Par exemple, l'un des plus importants affrontements entre les juifs et les musulmans dans les années 1920 a commencé à cause d'une chaise laissée devant le Mur des Lamentations. Et depuis 1967, après la guerre des Six jours, le sanctuaire judaïque est contrôlé de facto par Israël. Mais le litige autour de lui, tout comme autour du mont du Temple, n'est toujours pas réglé.
«Au sommet de Camp David en 2000, où était évoqué le statut définitif de Jérusalem, les Israéliens avaient exigé la «souveraineté aérienne et souterraine» sur l'ensemble du complexe de la mosquée al-Aqsa. Yasser Arafat l'avait refusé en disant que ce n'est pas son sanctuaire personnel ni palestinien, mais de l'ensemble du monde islamique», souligne l'expert.

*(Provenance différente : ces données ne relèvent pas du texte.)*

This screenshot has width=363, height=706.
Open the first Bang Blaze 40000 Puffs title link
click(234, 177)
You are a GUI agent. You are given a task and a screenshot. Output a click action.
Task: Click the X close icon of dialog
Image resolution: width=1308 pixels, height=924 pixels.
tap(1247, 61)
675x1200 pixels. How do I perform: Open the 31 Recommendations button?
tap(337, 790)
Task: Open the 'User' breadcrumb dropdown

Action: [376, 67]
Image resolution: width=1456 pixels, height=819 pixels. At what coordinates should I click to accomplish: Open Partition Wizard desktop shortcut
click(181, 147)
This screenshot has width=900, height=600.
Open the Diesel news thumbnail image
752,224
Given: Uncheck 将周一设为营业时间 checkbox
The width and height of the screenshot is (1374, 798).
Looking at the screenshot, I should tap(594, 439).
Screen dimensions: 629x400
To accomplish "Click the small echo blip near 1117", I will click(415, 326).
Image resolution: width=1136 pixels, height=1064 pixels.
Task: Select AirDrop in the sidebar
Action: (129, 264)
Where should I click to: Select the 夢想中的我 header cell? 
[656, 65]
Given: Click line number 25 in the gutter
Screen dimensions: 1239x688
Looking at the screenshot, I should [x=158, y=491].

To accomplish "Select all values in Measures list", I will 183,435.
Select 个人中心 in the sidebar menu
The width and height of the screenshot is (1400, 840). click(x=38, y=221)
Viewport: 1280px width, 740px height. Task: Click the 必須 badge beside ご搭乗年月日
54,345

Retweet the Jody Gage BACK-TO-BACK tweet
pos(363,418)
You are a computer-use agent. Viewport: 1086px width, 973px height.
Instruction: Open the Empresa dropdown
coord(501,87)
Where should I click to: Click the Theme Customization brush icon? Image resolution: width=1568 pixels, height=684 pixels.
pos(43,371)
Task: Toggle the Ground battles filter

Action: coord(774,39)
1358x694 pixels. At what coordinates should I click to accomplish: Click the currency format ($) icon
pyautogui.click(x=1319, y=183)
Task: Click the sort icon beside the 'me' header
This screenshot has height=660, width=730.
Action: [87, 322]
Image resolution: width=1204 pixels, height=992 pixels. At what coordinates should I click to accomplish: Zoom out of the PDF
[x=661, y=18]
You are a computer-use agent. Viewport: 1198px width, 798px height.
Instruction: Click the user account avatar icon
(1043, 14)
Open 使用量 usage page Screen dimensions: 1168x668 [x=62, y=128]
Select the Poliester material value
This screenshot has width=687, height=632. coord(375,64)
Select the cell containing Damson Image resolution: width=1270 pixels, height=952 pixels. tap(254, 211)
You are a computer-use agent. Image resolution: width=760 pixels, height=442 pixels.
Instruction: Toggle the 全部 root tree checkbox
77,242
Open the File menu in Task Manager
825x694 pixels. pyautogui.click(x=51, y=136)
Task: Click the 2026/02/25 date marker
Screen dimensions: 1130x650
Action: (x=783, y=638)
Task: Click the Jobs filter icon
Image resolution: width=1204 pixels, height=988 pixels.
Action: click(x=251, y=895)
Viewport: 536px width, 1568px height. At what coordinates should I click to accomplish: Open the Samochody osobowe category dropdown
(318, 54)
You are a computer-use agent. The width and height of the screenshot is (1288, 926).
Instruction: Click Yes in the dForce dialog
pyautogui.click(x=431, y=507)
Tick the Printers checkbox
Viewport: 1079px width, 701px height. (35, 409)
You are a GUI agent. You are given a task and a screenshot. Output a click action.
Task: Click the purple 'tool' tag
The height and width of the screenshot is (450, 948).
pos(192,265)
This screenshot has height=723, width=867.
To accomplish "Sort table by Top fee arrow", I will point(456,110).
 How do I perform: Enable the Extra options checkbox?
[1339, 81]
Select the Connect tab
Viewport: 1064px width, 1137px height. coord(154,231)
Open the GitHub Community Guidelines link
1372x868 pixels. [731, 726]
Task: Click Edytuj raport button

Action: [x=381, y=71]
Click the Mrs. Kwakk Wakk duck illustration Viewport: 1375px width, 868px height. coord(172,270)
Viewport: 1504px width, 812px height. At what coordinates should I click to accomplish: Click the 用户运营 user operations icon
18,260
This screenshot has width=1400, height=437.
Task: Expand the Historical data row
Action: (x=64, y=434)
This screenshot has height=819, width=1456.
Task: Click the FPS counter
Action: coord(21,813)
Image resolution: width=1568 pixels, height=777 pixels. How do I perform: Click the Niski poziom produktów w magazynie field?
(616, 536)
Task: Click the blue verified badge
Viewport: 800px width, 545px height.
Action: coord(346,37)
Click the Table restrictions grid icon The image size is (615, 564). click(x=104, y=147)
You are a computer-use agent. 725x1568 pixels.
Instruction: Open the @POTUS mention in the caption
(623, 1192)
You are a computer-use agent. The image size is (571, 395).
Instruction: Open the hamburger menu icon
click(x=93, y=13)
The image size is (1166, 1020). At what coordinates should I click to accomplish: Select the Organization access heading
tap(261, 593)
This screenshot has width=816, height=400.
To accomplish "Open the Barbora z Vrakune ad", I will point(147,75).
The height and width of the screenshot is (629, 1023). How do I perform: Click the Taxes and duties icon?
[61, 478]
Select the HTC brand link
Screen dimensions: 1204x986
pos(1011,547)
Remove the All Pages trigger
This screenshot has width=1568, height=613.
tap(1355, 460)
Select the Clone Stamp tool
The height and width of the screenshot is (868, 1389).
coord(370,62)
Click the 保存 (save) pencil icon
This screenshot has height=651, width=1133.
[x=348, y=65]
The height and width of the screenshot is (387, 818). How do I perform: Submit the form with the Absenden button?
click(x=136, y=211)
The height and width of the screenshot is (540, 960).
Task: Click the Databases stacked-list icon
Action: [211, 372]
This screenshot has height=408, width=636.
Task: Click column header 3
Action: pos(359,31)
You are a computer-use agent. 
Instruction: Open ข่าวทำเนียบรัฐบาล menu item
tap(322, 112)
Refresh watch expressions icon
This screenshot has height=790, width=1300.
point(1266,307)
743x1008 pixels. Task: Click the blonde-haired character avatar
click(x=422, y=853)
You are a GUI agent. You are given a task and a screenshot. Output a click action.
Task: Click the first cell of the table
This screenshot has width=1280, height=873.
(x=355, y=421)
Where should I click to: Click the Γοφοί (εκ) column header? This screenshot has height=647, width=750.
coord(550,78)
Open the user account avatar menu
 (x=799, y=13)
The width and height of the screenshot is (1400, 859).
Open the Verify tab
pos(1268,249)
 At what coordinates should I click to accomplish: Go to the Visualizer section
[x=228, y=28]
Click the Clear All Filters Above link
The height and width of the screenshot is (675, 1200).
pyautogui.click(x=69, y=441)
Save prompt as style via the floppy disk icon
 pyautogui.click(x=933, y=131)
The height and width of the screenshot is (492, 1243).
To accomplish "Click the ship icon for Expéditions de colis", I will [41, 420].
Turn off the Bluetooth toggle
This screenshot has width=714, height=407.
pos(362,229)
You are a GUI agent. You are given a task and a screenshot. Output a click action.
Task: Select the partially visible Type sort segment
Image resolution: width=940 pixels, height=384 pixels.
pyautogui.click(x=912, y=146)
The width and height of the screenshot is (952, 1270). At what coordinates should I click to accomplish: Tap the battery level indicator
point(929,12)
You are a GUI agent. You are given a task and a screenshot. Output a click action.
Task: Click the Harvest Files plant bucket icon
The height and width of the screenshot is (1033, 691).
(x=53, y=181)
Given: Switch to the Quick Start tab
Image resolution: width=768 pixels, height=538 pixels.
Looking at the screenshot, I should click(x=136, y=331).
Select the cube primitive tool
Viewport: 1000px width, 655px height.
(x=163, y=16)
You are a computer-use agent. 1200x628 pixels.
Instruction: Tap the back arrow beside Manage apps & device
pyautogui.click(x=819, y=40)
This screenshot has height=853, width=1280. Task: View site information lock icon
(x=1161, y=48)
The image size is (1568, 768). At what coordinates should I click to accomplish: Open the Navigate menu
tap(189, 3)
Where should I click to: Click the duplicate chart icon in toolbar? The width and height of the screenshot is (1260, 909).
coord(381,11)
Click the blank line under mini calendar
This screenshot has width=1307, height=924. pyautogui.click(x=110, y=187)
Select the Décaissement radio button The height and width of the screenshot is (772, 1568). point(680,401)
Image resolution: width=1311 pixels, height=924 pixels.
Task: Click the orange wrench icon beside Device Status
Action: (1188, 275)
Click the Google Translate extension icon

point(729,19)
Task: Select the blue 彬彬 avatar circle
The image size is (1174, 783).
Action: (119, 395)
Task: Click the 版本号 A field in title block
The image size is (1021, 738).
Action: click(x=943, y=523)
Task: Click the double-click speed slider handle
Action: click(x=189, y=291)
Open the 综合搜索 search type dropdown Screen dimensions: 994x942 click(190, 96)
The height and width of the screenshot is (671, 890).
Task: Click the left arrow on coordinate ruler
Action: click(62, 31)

«Mais dans cette résolution de l'Onu le terme «territoire occupé» est précédé par un article indéfini, c'est pourquoi tout le monde interprète ce document à sa manière. Et les Israéliens considèrent qu'elle ne se réfère pas à tous les territoires occupés», explique-t-il.
Tôt ou tard, selon l'orientaliste, les juifs et les musulmans devront s'entendre sur la restauration du Mur des Lamentations. Car ce n'est pas seulement la sauvegarde des sanctuaires religieux qui est en jeu, mais également la paix dans toute la région.